This repository contains the implementation of algorithm [1] that computes the document-array (DA) for a string collection in linear time using constant additional space.
Our algorithm receives the suffix array (SA) of the concatenated string [2] and reuses its space to store the LF-array. Then SA is reconstructed during the computation of DA.
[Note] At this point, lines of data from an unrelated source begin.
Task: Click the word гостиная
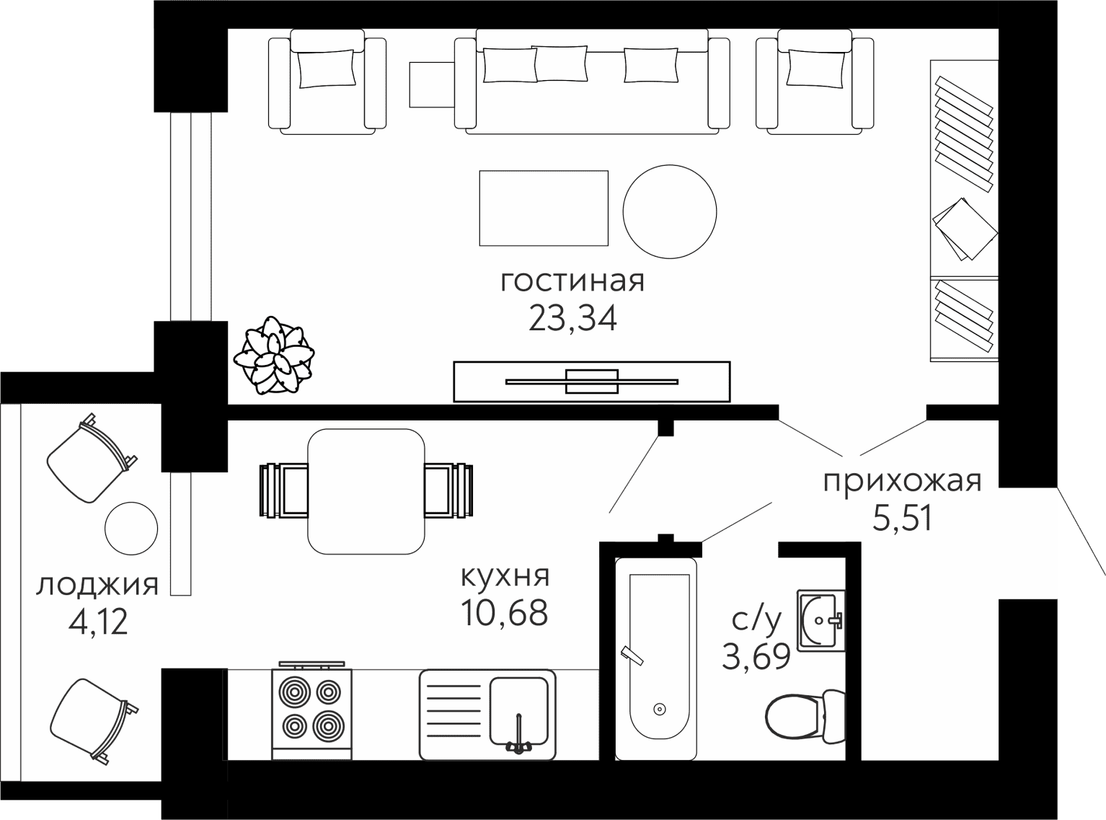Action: [572, 281]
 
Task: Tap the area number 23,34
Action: [572, 318]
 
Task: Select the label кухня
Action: [505, 576]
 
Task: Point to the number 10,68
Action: [504, 613]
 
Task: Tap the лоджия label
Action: [97, 586]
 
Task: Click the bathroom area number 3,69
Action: [756, 656]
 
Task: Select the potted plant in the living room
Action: [274, 355]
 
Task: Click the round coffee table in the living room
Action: [670, 211]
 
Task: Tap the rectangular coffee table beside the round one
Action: [544, 208]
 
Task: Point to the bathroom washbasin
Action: [820, 620]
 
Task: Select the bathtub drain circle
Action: [660, 709]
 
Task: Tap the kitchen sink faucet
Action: [518, 739]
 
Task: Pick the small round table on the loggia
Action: [131, 528]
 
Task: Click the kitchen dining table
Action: [366, 491]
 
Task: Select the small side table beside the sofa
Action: [432, 84]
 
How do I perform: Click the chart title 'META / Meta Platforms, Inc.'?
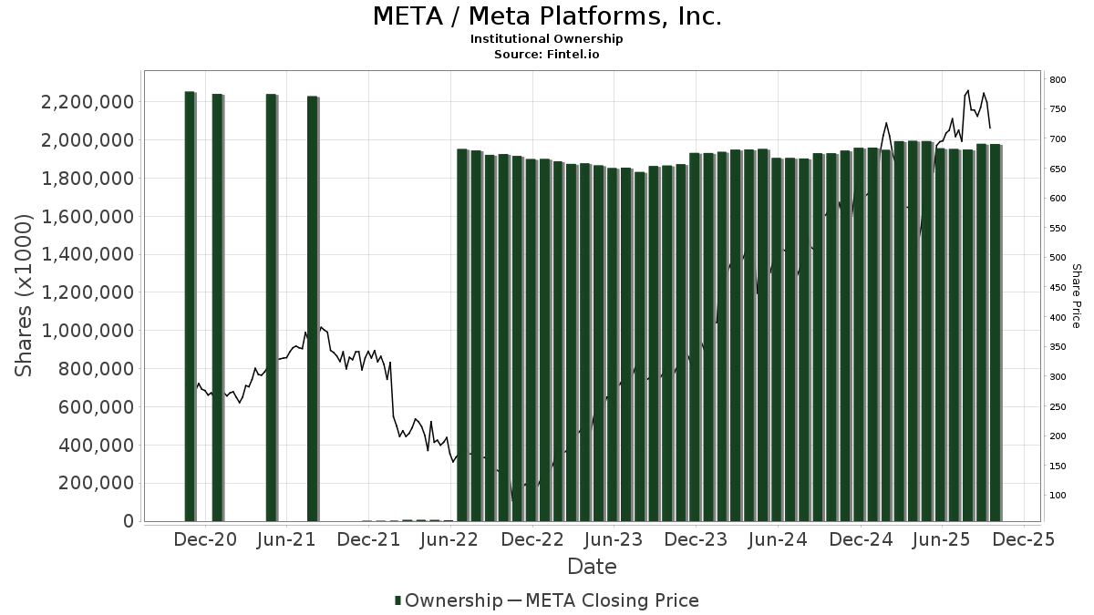[x=547, y=16]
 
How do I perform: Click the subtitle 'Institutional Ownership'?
[x=546, y=39]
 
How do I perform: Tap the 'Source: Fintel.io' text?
[x=546, y=55]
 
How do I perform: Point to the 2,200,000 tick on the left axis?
[x=83, y=102]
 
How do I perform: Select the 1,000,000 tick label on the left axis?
[x=83, y=331]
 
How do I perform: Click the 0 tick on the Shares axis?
[x=128, y=521]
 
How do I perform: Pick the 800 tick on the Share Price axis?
[x=1058, y=80]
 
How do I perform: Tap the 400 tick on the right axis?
[x=1058, y=318]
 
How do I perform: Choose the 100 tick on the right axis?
[x=1058, y=496]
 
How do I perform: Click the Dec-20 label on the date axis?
[x=206, y=540]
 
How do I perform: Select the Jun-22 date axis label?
[x=450, y=540]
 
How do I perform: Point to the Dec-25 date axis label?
[x=1023, y=540]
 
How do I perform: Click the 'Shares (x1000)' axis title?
[x=25, y=295]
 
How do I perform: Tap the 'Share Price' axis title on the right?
[x=1076, y=295]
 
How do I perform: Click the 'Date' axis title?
[x=592, y=567]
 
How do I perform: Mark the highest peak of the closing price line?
[x=967, y=91]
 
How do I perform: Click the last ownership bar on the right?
[x=995, y=333]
An ANSI C Compiler (e.g. GNU GCC)
/** @brief computes the document array of string s[0, n-1] given its SA * * @param T input concatenated string, using separators s[i]=1 and with s[n-1]=0 * @param SA Suffix array * @param DA Document array * @param n string length * @param d number of documents * @return -1 if an error occured, otherwise returns 0 */ int document_array_9n(unsigned char* T, int_t* SA, int_da* DA, uint_t n, uint_t d);
Compilation:
make
Available options:
-d D use the first D documents of the INPUT -v verbose output -o output computed arrays to disk (INPUT.da and INPUT.sa) -c check output (for debug) -p P print the output arrays LA[1,P] and SA[1,P] (for debug) -h this help message
Notes:
- Supported extensions are .txt, .fasta and .fastq.
Run a test:
/main dataset/input.txt -p 10 -c
Output:
d = 3 N = 32 bytes sizeof(int) = 4 bytes TOTAL: CLOCK = 0.000059 TIME = 0.000000 0.000059 SA: isSorted!! DA: isDA!! ######## i) DASAsuffixes 0) 331# 1) 06$abacabad$... 2) 115$banaanana... 3) 230$# 4) 05a$abacabad... 5) 229a$# 6) 224aanana$# 7) 219aananaanan... 8) 17abacabad$b... 9) 111abad$banaa... ######## malloc_count ### exiting, total: 25,032, peak: 21,512, current: 1,024
[1] Louza, F. A., A Simple Algorithm for Computing the Document Array. CoRR abs/1812.09094 (2018)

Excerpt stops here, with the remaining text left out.